As time ran down in the fourth quarter, Stanford still had a 7-point lead but was forced to punt with 1:41 left. Georgia Tech's Clay fielded the punt at his own six-yard line and made the play of the game: he returned the punt 63 yards to the Stanford 31. From there, the Yellow Jackets drove to the Stanford goal line and scored on a one-yard rush from Jones (who was named Georgia Tech's game MVP) to make the score 17–16 with 14 seconds left in the game. Instead of opting for a tie, Tech head coach Bobby Ross called for the two-point conversion and sent Jimy Lincoln over the right end to give Georgia Tech the victory.

===Scoring===

====First quarter====
- Stanford - Tommy Vardell 6-yard run (Aaron Mills kick)
- Georgia Tech - Michael Smith 2-yard pass from Shawn Jones (Scott Sisson kick)
- Georgia Tech - Sisson 24-yard field goal

====Second quarter====
- Stanford - Mills 38-yard field goal
- Stanford - Vardell 2-yard run (Mills kick)

====Third quarter====
- No scoring.

====Fourth quarter====
- Georgia Tech - Jones 1-yard run (Jimy Lincoln run)
- Georgia Tech - Griggs 28-yard punt return (Michael Bennet)

==Aftermath==
Following this game, both head coaches left for head coaching jobs in the NFL: Dennis Green was named head coach of the Minnesota Vikings and Bobby Ross took the head coaching job for the San Diego Chargers.

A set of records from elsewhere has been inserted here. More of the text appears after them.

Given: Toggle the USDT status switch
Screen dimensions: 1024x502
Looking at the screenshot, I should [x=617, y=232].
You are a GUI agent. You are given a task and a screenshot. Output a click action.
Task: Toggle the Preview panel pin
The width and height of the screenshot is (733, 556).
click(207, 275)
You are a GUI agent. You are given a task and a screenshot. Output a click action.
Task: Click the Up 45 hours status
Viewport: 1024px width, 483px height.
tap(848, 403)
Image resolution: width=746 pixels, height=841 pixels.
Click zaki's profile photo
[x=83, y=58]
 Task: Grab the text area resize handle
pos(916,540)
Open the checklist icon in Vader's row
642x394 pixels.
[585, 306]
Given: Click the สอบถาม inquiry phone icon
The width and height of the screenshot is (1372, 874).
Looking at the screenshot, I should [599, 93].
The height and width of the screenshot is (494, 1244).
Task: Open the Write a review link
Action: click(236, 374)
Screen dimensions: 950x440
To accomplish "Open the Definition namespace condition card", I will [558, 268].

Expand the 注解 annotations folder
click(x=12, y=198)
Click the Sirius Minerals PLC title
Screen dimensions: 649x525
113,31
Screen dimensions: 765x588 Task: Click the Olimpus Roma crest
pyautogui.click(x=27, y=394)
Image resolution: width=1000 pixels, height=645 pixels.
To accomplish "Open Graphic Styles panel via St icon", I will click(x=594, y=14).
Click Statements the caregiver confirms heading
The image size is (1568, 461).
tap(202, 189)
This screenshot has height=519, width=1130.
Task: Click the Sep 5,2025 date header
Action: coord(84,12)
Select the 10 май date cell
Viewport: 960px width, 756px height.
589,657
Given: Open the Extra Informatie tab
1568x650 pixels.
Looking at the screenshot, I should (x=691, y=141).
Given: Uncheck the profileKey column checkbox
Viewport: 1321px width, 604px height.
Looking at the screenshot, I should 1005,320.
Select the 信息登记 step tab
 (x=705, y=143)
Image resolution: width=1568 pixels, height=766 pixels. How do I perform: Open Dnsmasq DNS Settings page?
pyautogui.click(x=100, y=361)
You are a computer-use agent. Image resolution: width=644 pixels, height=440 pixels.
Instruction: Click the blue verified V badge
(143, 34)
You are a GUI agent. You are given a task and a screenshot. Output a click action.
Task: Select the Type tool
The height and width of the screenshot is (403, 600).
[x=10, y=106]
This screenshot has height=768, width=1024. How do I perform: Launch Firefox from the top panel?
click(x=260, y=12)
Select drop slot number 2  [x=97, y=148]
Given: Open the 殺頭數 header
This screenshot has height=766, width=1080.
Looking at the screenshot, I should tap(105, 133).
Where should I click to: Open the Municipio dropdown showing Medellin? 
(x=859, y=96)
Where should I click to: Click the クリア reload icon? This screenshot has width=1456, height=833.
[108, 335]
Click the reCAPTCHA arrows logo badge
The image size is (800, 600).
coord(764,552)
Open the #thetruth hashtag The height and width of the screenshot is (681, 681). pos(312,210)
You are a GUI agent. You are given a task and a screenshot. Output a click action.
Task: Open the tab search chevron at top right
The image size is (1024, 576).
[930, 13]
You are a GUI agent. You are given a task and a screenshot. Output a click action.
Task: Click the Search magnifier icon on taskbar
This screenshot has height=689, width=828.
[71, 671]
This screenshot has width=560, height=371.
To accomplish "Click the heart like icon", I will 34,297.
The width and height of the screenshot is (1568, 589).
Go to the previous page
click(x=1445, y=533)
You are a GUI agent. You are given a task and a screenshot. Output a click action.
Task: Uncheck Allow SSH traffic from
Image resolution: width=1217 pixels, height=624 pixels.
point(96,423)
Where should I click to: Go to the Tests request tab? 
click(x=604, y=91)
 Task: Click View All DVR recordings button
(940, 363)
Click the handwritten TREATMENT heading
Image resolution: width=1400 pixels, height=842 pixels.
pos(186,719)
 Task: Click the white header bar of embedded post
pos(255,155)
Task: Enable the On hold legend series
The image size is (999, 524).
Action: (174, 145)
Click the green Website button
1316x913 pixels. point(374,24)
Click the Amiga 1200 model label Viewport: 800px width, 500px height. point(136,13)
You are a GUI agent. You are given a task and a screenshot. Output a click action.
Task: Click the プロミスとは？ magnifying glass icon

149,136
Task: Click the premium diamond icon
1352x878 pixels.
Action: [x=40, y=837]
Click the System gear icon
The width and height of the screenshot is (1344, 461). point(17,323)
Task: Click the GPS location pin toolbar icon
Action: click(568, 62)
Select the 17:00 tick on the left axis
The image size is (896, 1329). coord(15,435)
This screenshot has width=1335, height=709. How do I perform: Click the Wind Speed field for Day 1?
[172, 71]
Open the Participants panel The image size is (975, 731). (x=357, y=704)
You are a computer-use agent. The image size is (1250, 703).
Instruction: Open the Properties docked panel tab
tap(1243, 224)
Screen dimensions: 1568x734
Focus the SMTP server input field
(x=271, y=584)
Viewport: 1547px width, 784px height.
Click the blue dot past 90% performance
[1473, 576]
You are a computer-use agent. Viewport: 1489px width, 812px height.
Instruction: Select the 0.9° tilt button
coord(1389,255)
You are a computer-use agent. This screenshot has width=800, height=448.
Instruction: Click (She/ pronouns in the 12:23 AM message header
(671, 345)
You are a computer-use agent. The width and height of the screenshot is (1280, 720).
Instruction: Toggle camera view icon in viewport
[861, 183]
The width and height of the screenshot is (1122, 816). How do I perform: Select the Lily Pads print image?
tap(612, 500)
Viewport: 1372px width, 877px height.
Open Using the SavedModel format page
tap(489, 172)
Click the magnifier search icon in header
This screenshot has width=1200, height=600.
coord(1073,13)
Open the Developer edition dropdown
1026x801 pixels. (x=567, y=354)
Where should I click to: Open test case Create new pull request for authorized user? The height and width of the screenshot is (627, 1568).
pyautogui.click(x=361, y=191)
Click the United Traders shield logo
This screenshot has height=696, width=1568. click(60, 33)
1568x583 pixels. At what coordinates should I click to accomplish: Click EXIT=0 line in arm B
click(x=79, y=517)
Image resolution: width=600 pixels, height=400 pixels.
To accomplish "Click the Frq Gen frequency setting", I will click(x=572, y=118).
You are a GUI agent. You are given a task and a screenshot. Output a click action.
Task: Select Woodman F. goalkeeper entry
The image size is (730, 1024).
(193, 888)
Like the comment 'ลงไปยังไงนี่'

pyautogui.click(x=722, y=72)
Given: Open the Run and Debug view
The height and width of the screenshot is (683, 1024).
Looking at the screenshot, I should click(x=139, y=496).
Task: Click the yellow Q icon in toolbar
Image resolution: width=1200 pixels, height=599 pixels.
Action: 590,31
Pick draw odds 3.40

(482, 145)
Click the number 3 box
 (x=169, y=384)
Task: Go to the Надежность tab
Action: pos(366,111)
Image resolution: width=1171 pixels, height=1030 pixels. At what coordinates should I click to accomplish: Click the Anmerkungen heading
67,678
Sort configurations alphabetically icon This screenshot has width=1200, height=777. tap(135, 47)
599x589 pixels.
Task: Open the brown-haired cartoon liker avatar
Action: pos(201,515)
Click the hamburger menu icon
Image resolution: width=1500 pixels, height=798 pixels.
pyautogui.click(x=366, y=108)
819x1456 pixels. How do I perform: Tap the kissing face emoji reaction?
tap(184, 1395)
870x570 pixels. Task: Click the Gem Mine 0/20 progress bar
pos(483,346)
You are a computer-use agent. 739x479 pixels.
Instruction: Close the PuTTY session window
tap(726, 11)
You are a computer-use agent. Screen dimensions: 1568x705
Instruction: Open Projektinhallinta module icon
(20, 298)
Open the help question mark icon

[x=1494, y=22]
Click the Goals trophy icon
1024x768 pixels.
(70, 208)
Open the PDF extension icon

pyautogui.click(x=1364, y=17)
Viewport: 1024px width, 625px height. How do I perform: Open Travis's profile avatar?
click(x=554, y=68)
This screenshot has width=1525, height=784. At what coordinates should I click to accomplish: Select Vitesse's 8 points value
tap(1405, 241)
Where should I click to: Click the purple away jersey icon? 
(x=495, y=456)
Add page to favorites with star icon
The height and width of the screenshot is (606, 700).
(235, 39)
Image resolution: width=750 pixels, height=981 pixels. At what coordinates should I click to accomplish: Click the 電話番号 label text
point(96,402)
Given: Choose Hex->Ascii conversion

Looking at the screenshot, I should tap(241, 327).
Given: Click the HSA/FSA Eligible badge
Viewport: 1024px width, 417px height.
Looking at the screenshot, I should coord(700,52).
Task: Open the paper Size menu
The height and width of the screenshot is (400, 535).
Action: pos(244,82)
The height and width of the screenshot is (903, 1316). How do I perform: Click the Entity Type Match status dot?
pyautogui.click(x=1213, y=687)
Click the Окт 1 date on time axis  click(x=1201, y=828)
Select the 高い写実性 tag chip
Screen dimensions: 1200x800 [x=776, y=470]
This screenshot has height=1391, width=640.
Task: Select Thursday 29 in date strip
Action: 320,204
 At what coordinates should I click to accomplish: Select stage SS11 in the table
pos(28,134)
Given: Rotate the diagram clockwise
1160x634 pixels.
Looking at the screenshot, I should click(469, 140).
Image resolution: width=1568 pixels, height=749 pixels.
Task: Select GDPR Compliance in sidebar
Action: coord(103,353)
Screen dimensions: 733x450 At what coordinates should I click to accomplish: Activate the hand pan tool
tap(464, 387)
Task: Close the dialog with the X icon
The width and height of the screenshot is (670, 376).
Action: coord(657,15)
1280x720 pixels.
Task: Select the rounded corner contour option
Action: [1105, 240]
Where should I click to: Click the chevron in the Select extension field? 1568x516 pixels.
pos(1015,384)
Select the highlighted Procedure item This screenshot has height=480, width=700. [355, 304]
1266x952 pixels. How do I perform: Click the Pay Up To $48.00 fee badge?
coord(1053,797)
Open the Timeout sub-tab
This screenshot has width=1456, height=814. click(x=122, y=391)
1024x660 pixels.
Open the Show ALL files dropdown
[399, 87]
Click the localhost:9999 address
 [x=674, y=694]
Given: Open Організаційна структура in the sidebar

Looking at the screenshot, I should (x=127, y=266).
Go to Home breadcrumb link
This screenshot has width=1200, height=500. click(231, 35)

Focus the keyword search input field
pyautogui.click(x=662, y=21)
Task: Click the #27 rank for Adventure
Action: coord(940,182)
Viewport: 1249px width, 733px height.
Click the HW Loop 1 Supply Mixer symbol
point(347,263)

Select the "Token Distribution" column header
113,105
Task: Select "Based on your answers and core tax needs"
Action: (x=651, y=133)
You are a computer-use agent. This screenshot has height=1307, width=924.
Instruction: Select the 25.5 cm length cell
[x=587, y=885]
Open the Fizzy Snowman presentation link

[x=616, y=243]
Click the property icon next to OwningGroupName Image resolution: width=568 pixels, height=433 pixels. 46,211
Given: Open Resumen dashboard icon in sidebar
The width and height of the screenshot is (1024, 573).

Stanford hired Bill Walsh to replace Green the next season, and primarily on the strength of Green's recruits, including quarterback Stenstrom, won the Blockbuster Bowl and ended the season with a #9 ranking. Stenstrom would play five NFL seasons; Vardell was picked ninth in the 1992 NFL draft by the Cleveland Browns and played eight NFL seasons.

Georgia Tech hired Bill Lewis as its next coach; he was fired in his third season after failing to have a winning record in all three seasons. Quarterback Jones had a short NFL career; linebacker Coleman had a fourteen-year career in the NFL.